**How to complete this task**
Below are the records. Gather each line that holds "hidden".

**Records shown**
________________________
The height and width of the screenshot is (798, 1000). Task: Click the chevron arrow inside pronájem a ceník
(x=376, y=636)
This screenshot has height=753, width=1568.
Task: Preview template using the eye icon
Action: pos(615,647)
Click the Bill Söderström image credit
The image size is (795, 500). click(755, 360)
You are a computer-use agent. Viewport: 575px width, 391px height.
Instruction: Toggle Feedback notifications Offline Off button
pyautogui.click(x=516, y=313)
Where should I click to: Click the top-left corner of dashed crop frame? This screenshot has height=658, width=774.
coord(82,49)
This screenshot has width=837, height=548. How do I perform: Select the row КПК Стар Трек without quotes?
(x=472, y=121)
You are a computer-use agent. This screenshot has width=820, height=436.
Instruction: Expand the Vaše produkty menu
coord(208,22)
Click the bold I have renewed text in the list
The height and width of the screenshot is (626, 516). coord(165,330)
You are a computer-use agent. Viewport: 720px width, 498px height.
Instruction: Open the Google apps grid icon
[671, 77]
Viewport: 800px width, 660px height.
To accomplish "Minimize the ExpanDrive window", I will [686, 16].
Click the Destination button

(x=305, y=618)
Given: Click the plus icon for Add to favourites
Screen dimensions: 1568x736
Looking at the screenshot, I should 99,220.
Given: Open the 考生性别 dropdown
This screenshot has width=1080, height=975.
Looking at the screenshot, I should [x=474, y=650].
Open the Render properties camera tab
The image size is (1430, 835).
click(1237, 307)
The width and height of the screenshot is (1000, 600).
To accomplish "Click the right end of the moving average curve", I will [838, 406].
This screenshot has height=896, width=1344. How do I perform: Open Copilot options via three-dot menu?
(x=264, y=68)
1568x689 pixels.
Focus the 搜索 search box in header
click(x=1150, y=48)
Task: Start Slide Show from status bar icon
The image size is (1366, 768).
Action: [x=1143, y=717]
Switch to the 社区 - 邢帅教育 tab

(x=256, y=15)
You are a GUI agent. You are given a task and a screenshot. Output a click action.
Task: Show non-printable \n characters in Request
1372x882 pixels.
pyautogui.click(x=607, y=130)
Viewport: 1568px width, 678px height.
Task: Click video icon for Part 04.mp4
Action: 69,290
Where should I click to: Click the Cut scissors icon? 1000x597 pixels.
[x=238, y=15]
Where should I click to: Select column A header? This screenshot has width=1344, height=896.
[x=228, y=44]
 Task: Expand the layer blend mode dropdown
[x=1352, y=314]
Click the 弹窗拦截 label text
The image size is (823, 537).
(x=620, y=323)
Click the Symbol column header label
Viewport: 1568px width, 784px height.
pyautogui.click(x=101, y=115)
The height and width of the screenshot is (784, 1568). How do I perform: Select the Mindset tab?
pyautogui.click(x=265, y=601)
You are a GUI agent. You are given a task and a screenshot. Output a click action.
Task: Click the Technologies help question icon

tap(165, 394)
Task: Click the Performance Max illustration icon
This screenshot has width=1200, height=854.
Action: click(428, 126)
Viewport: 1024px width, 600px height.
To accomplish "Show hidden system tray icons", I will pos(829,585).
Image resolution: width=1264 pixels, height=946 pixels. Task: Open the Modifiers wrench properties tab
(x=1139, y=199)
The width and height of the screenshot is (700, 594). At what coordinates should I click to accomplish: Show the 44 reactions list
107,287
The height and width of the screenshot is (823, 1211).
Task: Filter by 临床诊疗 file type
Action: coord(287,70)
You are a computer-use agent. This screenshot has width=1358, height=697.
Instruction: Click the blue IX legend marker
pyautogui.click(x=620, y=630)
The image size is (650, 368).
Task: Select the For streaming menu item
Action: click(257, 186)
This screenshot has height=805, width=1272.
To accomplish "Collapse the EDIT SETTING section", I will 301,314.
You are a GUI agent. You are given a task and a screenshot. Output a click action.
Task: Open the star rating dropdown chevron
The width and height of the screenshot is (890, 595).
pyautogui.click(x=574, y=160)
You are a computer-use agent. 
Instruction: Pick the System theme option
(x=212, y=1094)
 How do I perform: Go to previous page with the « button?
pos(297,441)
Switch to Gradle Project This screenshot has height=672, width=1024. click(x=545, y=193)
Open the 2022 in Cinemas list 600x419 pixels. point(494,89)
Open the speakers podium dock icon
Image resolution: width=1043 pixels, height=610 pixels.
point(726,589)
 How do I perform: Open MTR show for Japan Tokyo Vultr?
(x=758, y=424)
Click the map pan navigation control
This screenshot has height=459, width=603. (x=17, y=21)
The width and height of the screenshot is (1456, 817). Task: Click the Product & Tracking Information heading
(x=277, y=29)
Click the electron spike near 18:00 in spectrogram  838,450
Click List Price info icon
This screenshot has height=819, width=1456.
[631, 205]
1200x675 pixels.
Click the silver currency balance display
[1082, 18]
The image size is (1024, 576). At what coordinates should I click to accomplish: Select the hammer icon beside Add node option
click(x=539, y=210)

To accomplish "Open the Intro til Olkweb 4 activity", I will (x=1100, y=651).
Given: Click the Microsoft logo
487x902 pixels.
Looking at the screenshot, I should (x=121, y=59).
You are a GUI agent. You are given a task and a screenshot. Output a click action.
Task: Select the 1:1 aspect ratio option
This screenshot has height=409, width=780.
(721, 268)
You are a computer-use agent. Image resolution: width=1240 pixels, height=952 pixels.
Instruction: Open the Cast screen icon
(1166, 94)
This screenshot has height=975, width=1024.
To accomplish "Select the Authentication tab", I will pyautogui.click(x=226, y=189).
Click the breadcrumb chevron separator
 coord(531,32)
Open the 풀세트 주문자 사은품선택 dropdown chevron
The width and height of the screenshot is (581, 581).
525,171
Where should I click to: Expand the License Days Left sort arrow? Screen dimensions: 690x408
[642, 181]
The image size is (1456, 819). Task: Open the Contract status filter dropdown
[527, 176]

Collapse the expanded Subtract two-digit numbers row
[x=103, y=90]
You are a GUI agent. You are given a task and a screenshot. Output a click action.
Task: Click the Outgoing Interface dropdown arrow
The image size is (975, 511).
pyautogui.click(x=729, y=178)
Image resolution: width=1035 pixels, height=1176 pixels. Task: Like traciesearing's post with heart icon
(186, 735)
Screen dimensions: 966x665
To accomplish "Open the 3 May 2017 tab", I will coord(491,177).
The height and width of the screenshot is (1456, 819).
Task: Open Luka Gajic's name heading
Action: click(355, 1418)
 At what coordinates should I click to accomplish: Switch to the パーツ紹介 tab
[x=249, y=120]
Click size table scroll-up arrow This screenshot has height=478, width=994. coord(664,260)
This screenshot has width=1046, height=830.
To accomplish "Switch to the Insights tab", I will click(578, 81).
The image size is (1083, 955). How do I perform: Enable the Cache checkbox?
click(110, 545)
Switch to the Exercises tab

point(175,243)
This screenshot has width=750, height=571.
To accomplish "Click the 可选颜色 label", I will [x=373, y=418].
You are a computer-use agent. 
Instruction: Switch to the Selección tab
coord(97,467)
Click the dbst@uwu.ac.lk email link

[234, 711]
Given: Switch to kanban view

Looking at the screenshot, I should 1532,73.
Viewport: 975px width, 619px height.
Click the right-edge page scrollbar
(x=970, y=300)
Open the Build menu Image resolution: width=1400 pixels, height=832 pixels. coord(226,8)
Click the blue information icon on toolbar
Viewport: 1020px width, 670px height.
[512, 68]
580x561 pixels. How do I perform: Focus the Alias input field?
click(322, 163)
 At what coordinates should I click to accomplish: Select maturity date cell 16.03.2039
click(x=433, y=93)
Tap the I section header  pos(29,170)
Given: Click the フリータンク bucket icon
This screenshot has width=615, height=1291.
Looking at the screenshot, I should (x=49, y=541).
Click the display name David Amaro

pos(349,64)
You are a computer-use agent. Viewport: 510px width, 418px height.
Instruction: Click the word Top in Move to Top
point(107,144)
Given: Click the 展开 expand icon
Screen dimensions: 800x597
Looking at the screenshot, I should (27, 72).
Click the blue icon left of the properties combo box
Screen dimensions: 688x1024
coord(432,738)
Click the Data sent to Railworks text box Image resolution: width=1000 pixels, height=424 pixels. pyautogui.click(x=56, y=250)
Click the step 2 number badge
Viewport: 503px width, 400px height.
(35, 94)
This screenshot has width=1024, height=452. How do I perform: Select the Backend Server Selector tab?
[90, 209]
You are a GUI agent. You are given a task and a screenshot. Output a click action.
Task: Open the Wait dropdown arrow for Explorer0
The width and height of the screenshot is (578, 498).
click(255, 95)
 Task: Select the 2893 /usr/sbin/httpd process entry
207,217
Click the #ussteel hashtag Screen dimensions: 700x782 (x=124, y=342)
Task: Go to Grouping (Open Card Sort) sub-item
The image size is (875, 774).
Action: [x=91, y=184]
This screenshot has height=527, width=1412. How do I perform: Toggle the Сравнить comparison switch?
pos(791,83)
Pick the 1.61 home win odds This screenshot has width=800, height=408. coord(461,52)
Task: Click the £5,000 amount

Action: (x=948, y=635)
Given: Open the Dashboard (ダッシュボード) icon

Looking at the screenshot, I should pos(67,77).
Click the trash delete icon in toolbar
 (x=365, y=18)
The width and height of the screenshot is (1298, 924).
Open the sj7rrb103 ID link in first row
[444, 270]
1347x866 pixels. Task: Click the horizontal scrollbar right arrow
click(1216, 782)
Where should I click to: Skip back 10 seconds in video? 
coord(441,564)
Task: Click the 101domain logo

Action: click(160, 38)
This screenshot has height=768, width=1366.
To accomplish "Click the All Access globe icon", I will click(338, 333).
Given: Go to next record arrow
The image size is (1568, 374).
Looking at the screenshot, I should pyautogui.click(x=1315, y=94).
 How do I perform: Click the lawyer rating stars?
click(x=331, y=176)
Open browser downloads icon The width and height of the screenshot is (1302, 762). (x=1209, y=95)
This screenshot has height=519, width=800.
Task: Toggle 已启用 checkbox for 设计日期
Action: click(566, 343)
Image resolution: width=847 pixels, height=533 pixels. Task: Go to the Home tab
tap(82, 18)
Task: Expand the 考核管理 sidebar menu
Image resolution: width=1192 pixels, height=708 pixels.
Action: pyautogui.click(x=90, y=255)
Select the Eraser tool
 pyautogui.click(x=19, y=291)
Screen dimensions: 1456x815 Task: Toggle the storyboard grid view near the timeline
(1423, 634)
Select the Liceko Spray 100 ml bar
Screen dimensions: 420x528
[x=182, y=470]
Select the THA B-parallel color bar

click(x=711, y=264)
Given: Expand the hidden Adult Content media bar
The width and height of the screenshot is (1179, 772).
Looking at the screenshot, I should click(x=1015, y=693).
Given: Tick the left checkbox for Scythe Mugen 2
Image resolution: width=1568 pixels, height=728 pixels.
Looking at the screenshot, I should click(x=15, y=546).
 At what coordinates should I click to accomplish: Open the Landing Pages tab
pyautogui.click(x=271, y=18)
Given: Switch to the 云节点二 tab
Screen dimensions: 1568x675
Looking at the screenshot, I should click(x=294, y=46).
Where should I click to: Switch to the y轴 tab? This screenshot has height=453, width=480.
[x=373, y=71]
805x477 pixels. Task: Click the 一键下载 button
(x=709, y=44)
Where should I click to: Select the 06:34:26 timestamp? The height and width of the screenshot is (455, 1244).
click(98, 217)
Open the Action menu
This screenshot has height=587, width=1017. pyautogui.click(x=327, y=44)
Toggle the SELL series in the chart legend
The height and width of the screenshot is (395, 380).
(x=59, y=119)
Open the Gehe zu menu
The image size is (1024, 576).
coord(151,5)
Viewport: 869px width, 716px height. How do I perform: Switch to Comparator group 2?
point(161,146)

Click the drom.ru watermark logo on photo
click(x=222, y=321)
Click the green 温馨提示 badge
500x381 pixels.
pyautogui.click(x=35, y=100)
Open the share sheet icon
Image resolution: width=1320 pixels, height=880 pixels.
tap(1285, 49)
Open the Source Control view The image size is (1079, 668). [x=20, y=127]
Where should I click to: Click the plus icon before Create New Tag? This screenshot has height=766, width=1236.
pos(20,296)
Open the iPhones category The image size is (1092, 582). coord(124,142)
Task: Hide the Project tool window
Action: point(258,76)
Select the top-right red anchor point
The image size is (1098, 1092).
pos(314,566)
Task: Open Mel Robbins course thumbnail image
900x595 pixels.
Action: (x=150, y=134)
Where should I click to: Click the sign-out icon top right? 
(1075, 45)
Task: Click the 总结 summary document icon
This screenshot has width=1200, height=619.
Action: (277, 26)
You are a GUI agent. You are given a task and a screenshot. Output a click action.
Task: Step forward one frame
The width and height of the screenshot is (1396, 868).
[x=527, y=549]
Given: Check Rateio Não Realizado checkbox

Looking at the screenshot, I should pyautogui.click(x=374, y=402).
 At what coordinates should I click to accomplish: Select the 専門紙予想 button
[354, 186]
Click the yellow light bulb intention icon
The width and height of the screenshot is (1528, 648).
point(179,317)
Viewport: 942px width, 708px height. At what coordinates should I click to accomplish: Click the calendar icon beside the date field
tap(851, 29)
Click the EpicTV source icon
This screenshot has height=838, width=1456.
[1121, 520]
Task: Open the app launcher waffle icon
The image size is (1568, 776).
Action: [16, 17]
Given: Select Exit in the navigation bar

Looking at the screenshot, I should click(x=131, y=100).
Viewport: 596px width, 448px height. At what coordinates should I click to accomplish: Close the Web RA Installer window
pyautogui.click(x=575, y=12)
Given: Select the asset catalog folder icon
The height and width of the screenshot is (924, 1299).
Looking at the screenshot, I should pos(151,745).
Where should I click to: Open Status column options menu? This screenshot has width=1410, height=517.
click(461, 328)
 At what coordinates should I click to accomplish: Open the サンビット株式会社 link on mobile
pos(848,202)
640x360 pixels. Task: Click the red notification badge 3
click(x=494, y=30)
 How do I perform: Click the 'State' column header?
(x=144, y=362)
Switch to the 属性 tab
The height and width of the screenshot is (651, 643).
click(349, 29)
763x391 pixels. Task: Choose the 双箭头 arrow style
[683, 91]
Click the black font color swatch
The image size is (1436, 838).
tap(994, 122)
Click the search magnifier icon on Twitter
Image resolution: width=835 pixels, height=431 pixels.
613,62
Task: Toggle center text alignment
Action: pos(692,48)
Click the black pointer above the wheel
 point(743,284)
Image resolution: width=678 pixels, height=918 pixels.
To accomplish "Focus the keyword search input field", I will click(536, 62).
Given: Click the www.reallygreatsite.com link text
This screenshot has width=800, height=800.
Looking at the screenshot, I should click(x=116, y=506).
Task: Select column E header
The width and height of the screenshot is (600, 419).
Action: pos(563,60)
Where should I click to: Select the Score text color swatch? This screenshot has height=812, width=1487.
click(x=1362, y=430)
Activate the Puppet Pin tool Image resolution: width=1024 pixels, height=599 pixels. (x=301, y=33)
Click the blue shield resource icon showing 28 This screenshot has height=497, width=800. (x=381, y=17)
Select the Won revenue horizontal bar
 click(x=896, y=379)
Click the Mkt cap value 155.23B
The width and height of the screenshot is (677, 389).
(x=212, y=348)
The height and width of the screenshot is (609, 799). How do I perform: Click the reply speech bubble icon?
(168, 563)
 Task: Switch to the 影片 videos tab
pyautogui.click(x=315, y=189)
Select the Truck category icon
________________________
**Response**
To accomplish "Show hidden system tray icons", I will pos(829,585).
Given: Expand the hidden Adult Content media bar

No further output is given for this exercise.